Repeat the listing that follows exactly, please.

::: MATERIAL SUPPLIED :::

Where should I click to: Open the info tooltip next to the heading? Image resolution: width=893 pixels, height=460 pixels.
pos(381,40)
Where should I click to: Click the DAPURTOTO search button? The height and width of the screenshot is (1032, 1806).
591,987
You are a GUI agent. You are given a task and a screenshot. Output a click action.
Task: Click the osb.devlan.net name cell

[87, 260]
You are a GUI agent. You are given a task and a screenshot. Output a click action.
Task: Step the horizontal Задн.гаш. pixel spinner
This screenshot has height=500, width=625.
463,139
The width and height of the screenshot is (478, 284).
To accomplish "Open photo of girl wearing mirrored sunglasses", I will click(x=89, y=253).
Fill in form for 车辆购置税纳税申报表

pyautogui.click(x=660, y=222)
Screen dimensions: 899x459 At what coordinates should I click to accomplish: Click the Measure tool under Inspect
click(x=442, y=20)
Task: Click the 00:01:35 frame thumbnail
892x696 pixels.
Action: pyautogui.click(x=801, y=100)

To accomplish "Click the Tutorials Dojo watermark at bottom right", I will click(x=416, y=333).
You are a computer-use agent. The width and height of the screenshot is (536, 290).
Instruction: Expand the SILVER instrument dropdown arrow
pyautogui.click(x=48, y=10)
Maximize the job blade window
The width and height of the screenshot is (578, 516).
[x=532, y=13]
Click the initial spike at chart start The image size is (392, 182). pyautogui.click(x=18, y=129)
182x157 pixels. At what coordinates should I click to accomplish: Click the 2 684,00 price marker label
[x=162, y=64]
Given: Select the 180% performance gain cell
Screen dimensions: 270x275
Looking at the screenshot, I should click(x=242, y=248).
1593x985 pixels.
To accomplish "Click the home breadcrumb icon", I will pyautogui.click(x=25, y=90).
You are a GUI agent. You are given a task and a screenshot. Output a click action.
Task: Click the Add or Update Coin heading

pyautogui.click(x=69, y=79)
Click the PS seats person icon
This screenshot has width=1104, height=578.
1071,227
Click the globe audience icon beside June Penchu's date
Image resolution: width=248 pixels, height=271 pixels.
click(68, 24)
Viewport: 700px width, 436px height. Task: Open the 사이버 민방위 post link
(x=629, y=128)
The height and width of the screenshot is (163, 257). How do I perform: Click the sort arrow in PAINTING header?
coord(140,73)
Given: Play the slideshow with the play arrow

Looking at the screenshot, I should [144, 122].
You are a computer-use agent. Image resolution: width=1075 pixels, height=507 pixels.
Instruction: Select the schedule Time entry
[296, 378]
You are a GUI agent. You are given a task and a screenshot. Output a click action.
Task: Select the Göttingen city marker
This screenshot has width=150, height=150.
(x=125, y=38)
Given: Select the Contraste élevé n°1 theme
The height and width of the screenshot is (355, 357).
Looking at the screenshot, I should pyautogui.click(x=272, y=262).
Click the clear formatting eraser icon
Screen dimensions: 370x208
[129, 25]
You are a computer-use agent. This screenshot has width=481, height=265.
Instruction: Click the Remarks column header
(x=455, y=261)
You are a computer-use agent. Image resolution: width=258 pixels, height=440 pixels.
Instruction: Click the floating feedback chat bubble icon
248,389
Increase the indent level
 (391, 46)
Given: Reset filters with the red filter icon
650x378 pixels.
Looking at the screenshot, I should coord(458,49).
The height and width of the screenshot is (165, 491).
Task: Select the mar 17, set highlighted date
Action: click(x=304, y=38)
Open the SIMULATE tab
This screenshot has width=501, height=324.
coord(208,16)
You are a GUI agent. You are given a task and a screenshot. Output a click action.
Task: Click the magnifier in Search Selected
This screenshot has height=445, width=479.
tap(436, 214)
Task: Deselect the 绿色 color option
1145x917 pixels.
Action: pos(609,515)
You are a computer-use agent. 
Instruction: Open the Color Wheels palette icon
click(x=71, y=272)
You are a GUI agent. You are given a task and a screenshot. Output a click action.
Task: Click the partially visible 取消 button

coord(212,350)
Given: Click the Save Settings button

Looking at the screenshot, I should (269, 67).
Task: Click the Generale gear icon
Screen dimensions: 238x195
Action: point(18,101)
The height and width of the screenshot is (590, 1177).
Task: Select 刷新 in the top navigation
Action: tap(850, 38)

:::

RESULT:
Where should I click to: Open the info tooltip next to the heading? Image resolution: width=893 pixels, height=460 pixels.
pos(381,40)
Where should I click to: Click the DAPURTOTO search button? The height and width of the screenshot is (1032, 1806).
591,987
You are a GUI agent. You are given a task and a screenshot. Output a click action.
Task: Click the osb.devlan.net name cell

[87, 260]
You are a GUI agent. You are given a task and a screenshot. Output a click action.
Task: Step the horizontal Задн.гаш. pixel spinner
This screenshot has height=500, width=625.
463,139
The width and height of the screenshot is (478, 284).
To accomplish "Open photo of girl wearing mirrored sunglasses", I will click(x=89, y=253).
Fill in form for 车辆购置税纳税申报表

pyautogui.click(x=660, y=222)
Screen dimensions: 899x459 At what coordinates should I click to accomplish: Click the Measure tool under Inspect
click(x=442, y=20)
Task: Click the 00:01:35 frame thumbnail
892x696 pixels.
Action: pyautogui.click(x=801, y=100)

To accomplish "Click the Tutorials Dojo watermark at bottom right", I will click(x=416, y=333).
You are a computer-use agent. The width and height of the screenshot is (536, 290).
Instruction: Expand the SILVER instrument dropdown arrow
pyautogui.click(x=48, y=10)
Maximize the job blade window
The width and height of the screenshot is (578, 516).
[x=532, y=13]
Click the initial spike at chart start The image size is (392, 182). pyautogui.click(x=18, y=129)
182x157 pixels. At what coordinates should I click to accomplish: Click the 2 684,00 price marker label
[x=162, y=64]
Given: Select the 180% performance gain cell
Screen dimensions: 270x275
Looking at the screenshot, I should click(x=242, y=248).
1593x985 pixels.
To accomplish "Click the home breadcrumb icon", I will pyautogui.click(x=25, y=90).
You are a GUI agent. You are given a task and a screenshot. Output a click action.
Task: Click the Add or Update Coin heading

pyautogui.click(x=69, y=79)
Click the PS seats person icon
This screenshot has width=1104, height=578.
1071,227
Click the globe audience icon beside June Penchu's date
Image resolution: width=248 pixels, height=271 pixels.
click(68, 24)
Viewport: 700px width, 436px height. Task: Open the 사이버 민방위 post link
(x=629, y=128)
The height and width of the screenshot is (163, 257). How do I perform: Click the sort arrow in PAINTING header?
coord(140,73)
Given: Play the slideshow with the play arrow

Looking at the screenshot, I should [144, 122].
You are a computer-use agent. Image resolution: width=1075 pixels, height=507 pixels.
Instruction: Select the schedule Time entry
[296, 378]
You are a GUI agent. You are given a task and a screenshot. Output a click action.
Task: Select the Göttingen city marker
This screenshot has width=150, height=150.
(x=125, y=38)
Given: Select the Contraste élevé n°1 theme
The height and width of the screenshot is (355, 357).
Looking at the screenshot, I should pyautogui.click(x=272, y=262).
Click the clear formatting eraser icon
Screen dimensions: 370x208
[129, 25]
You are a computer-use agent. This screenshot has width=481, height=265.
Instruction: Click the Remarks column header
(x=455, y=261)
You are a computer-use agent. Image resolution: width=258 pixels, height=440 pixels.
Instruction: Click the floating feedback chat bubble icon
248,389
Increase the indent level
 (391, 46)
Given: Reset filters with the red filter icon
650x378 pixels.
Looking at the screenshot, I should coord(458,49).
The height and width of the screenshot is (165, 491).
Task: Select the mar 17, set highlighted date
Action: click(x=304, y=38)
Open the SIMULATE tab
This screenshot has width=501, height=324.
coord(208,16)
You are a GUI agent. You are given a task and a screenshot. Output a click action.
Task: Click the magnifier in Search Selected
This screenshot has height=445, width=479.
tap(436, 214)
Task: Deselect the 绿色 color option
1145x917 pixels.
Action: pos(609,515)
You are a computer-use agent. 
Instruction: Open the Color Wheels palette icon
click(x=71, y=272)
You are a GUI agent. You are given a task and a screenshot. Output a click action.
Task: Click the partially visible 取消 button

coord(212,350)
Given: Click the Save Settings button

Looking at the screenshot, I should (269, 67).
Task: Click the Generale gear icon
Screen dimensions: 238x195
Action: point(18,101)
The height and width of the screenshot is (590, 1177).
Task: Select 刷新 in the top navigation
Action: tap(850, 38)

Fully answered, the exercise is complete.